A computing device with a browser and broadband internet access is required for this module. Any modern browser will be suitable for most computer activities. Functionality may be limited on mobile devices.

Any additional software will be provided, or is generally freely available. However, some activities may have more specific requirements. For this reason, you will need to be able to install and run additional software on a device that meets the requirements below.

A desktop or laptop computer with either:

  • Windows 7 or higher
  • macOS 10.7 or higher

The screen of the device must have a resolution of at least 1024 pixels horizontally and 768 pixels vertically.

To participate in our online-discussion area you will need both a microphone and speakers/headphones.

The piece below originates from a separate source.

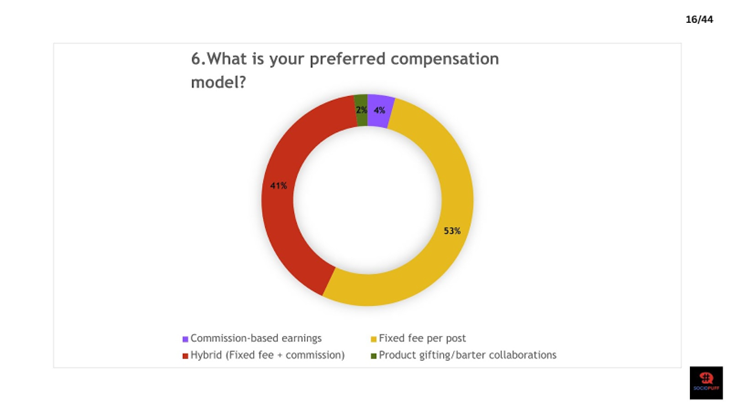
Task: Click the red Hybrid legend swatch
Action: (x=185, y=356)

Our Skills for OU study website has further information including computing skills for study, computer security, acquiring a computer and Microsoft software offers for students.

Teaching and assessment

Support from your tutor

You will have a tutor who will help you with the study material and who will mark and comment on your written work. Your tutor will use a blend of methods that will include face-to-face tutorials and moderated online discussion forums. The use of a blend of this kind is designed to help students benefit from tuition whatever their circumstances.

Contact us if you want to know more about study with The Open University before you register.

Assessment

The assessment details for this module can be found in the facts box above.

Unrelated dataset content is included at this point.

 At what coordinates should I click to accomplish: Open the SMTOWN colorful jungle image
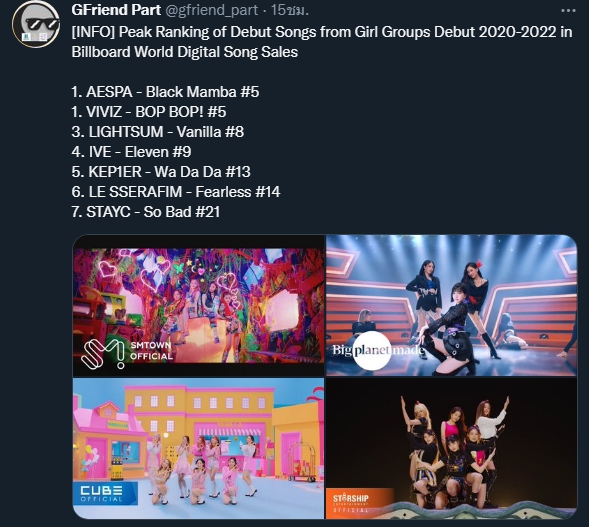(x=198, y=306)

You will be expected to submit your tutor-marked assignments (TMAs) online through the eTMA system unless there are some difficulties which prevent you from doing so. In these circumstances, you must negotiate with your tutor to get their agreement to submit your assignment on paper.

If you have a disability

The OU strives to make all aspects of study accessible to everyone. The Accessibility Statement below outlines what studying this module involves. You should use this information to inform your study preparations and any discussions with us about how we can meet your needs.

Mode of study

The core module materials are provided in hard copy and online, but other study material is provided in an online format only. Online materials are composed of pages of text with images, audio/video clips of 1 - 22 minutes in length, self-assessment quizzes and assessment materials. Online materials also include links to external resources, online forums and online tutorial rooms. Transcripts and subtitles are available for audio-visual materials.

Tuition strategy

This module provides a range of learning events including face-to-face tutorials. Each face-to-face tutorial offers an online alternative. Although not compulsory, attendance at tutorials will help you consolidate your learning.

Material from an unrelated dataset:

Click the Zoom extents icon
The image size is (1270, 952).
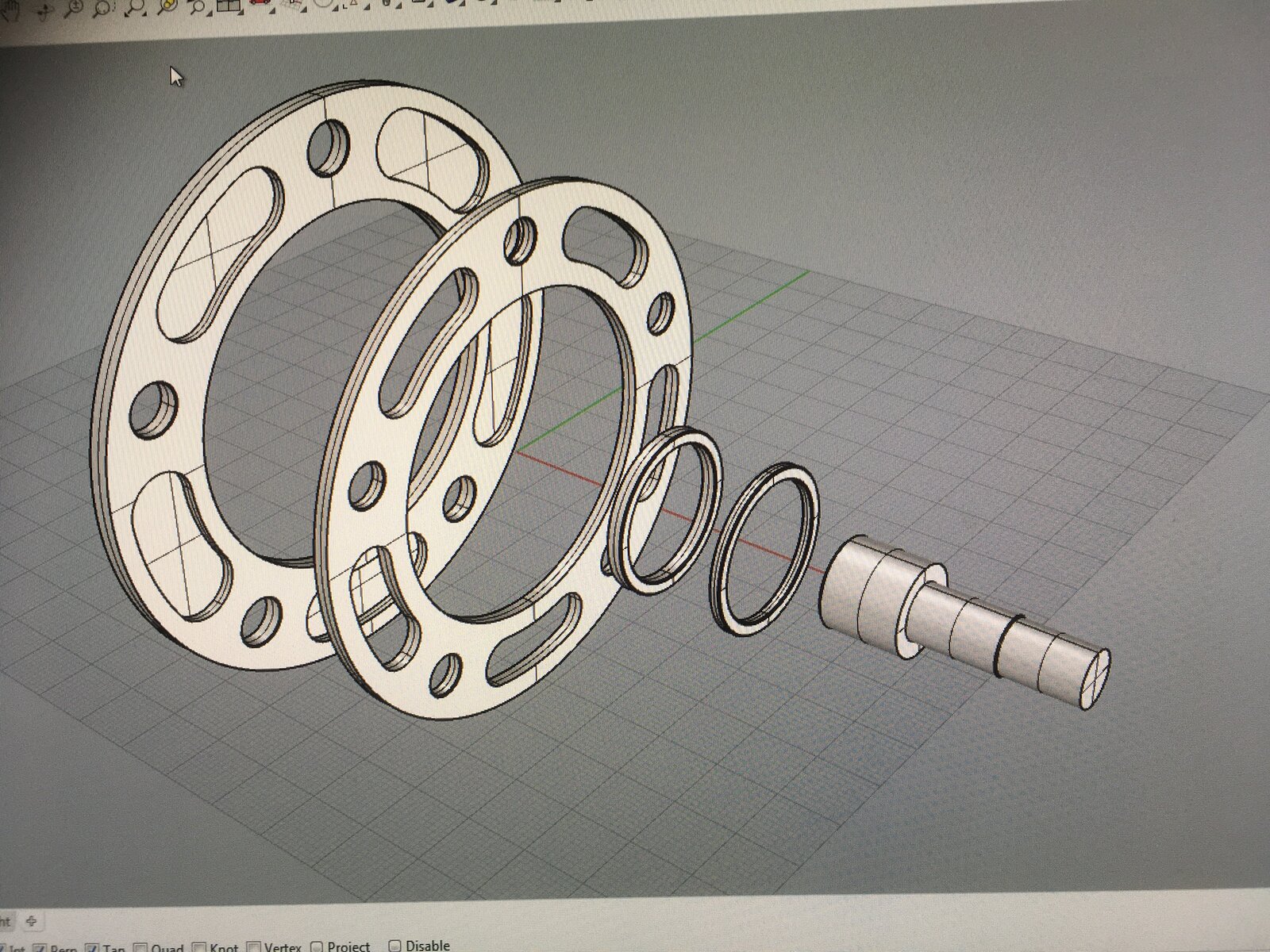coord(135,9)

Diagrams and other visual content

The study materials contain some images. Figure descriptions are provided for figures. These do not form a key part of the assessment.

Finding information

You may be encouraged to search for, and make use of, third party material online.

Assessment

This module has five Tutor-Marked Assignments (TMAs), and an End-of-Module Assignment (EMA) which must be submitted online via the OU electronic TMA system. Special submission arrangements can be made where appropriate.

Feedback

You will receive feedback from your tutor on your submitted Tutor-Marked Assignments (TMAs). This will help you to reflect on your TMA performance. You should refer to it to help you prepare for your next assignment.

Schedule

All University modules are structured according to a set timetable and you will need time-management skills to keep your studies on track. You will be supported in developing these skills.

Future availability

Key questions in philosophy starts once a year – in October. This page describes the module that will start in October 2018. We expect it to start for the last time in October 2025.

This course is expected to start for the last time in October 2025.